Pneumoproteins as a Lung-Specific Biomarker of Alveolar Permeability in Conventional On-pump Coronary Artery Bypass Graft Surgery vs Mini-Extracorporeal Circuit

Background: Despite improvements of the heart-lung machine (HLM), oxidative stress and subsequent damage to the alveolar capillary membrane still occur after conventional on-pump coronary artery bypass graft (CCABG) surgery. In an attempt to further improve the conventional HLM, a mini-extracorporeal circuit (MECC) was introduced. This new concept is based on minimal volume shifts. The extent of alveolar injury that is associated with this new technique is unknown. The lung-specific biomarkers Clara-cell 16 (CC16) and KL-6 are applied in this study to quantify alveolar dysfunction in both techniques. Methods: In a prospective observational setting, the concentrations of CC16 and KL-6 were measured during and after 10 consecutive CCABG operations and 10 consecutive coronary artery bypass graft (CABG) operations using MECC (MCABGs). These pneumoproteins were measured after the induction of anesthesia, before clamping of the ascending aorta, after unclamping of the aorta, on arrival to the ICU, and on the following days until discharge. Quantification of the differences of KL-6 and CC16 leakage through the alveolar membranes between the two techniques was realized by calculation of the Student t test.

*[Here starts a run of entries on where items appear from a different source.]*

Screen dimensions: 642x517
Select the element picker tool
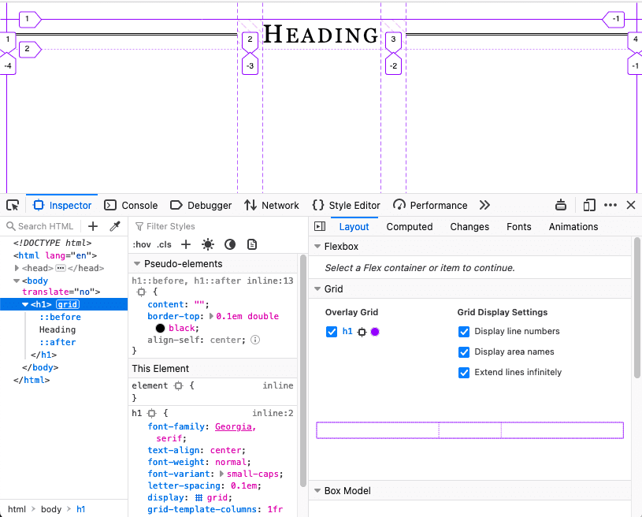[13, 205]
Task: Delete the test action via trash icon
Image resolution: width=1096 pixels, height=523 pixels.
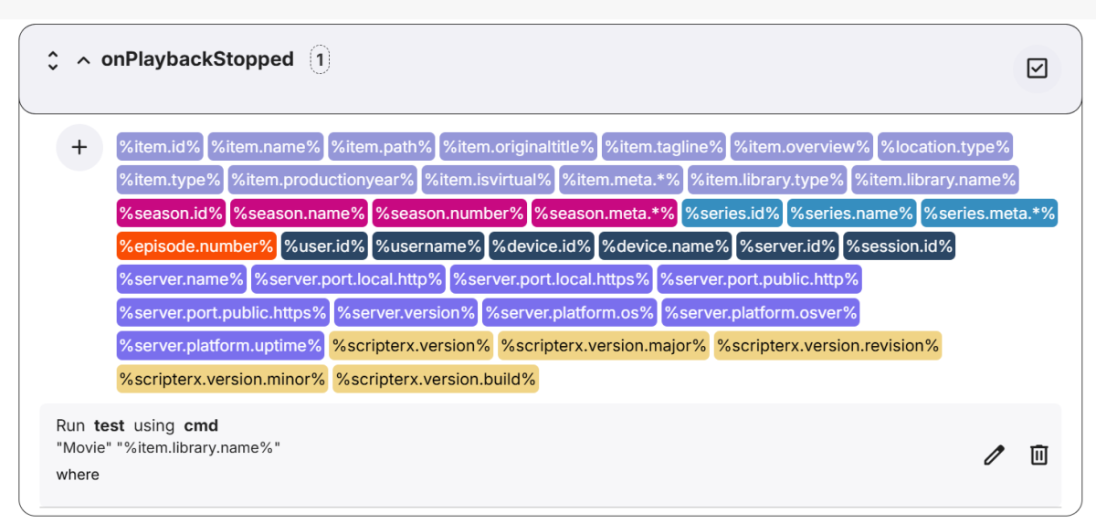Action: coord(1038,455)
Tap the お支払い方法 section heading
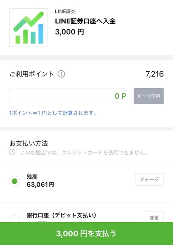 tap(29, 143)
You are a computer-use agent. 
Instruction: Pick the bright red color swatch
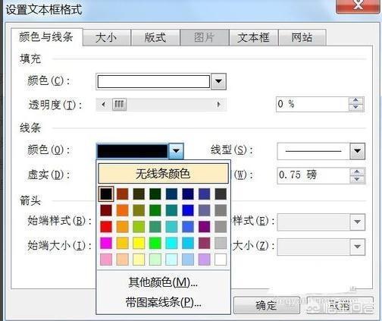pyautogui.click(x=106, y=227)
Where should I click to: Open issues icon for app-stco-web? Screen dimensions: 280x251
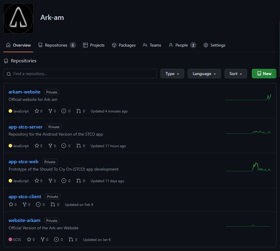pyautogui.click(x=63, y=180)
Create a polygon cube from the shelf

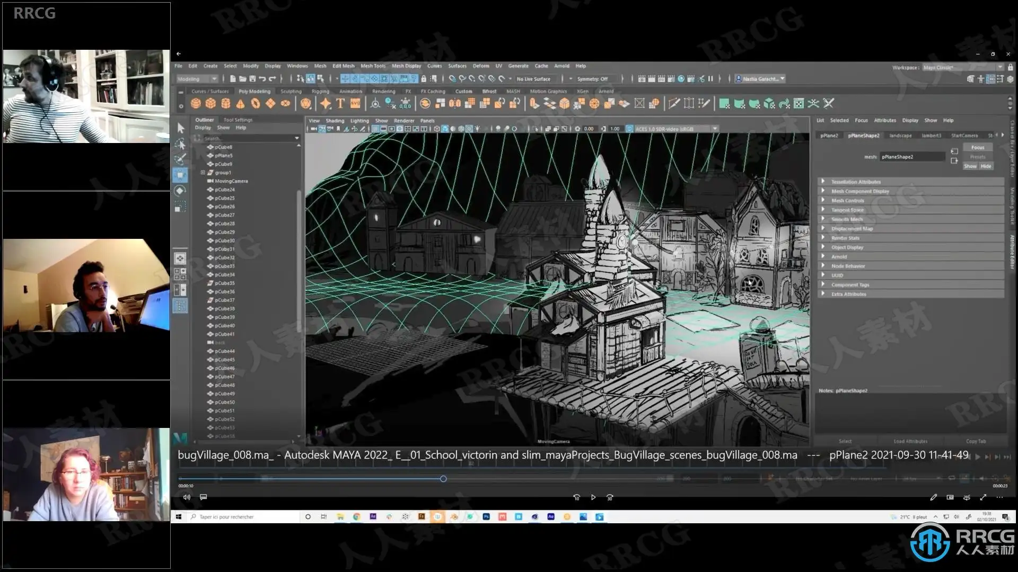point(210,103)
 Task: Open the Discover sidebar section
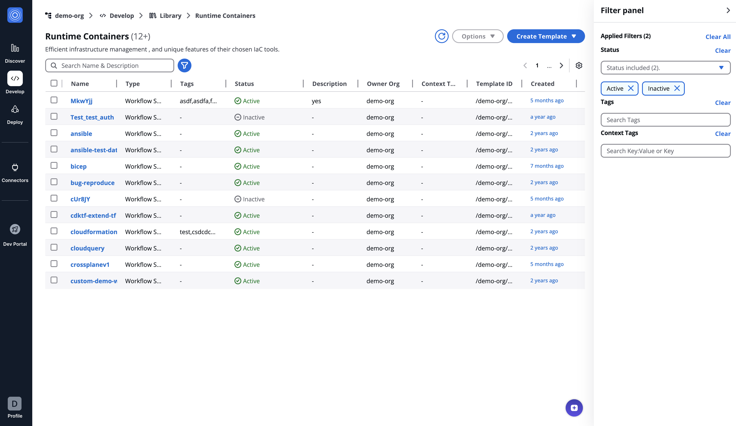15,53
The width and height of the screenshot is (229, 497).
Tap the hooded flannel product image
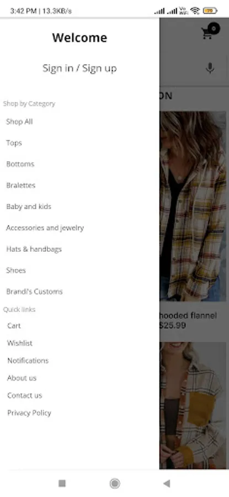coord(193,206)
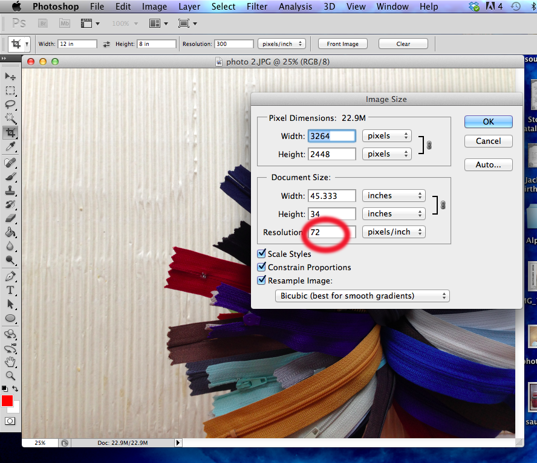The image size is (537, 463).
Task: Disable the Resample Image checkbox
Action: point(262,280)
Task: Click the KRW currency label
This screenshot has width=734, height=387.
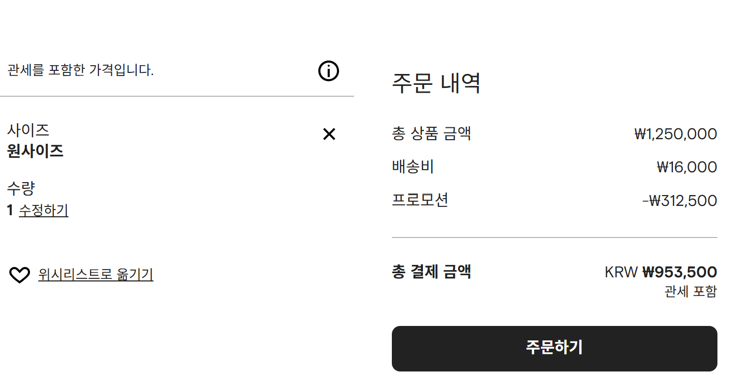Action: 621,272
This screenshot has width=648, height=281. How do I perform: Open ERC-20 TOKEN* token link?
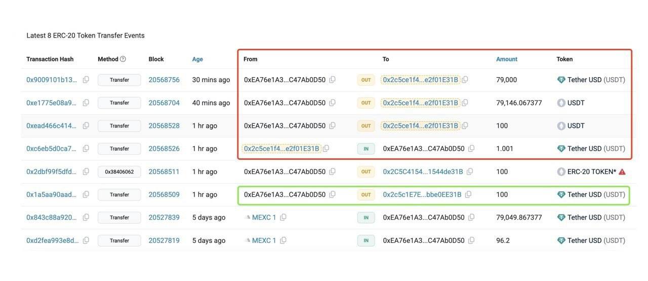pyautogui.click(x=591, y=172)
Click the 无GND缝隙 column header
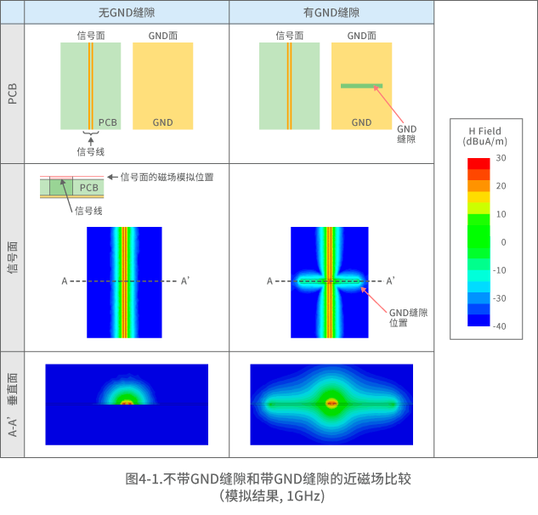The height and width of the screenshot is (515, 538). pyautogui.click(x=127, y=12)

Perioperative and postoperative shunt fractions and clinical observations were monitored simultaneously. The potential value of pneumoproteins as biomarkers for quantification of alveolar permeability during CABG surgery was tested. Results: Significantly reduced concentrations of CC16 were found early after MCABG as compared to CCABG surgery (p = 0.033). KL-6 showed no consistent pattern during both treatment modalities. Early after CCABG surgery, shunt fractions tended to show reduced oxygen transport over the alveolar membrane as compared to MCABG surgery. Conclusion: CC16 appears to be a useful biomarker for alveolar permeability during CABG surgery. Injury of the alveolar capillary membrane appears significantly reduced during MCABG surgery. Consistently early postoperative alveolar shunt fractions showed an increased value in CCABG compared to MCABG surgery in the early postoperative phase. Further randomized studies need to confirm the value of CC16 as marker in monitoring alveolar capillary damage during coronary bypass grafting.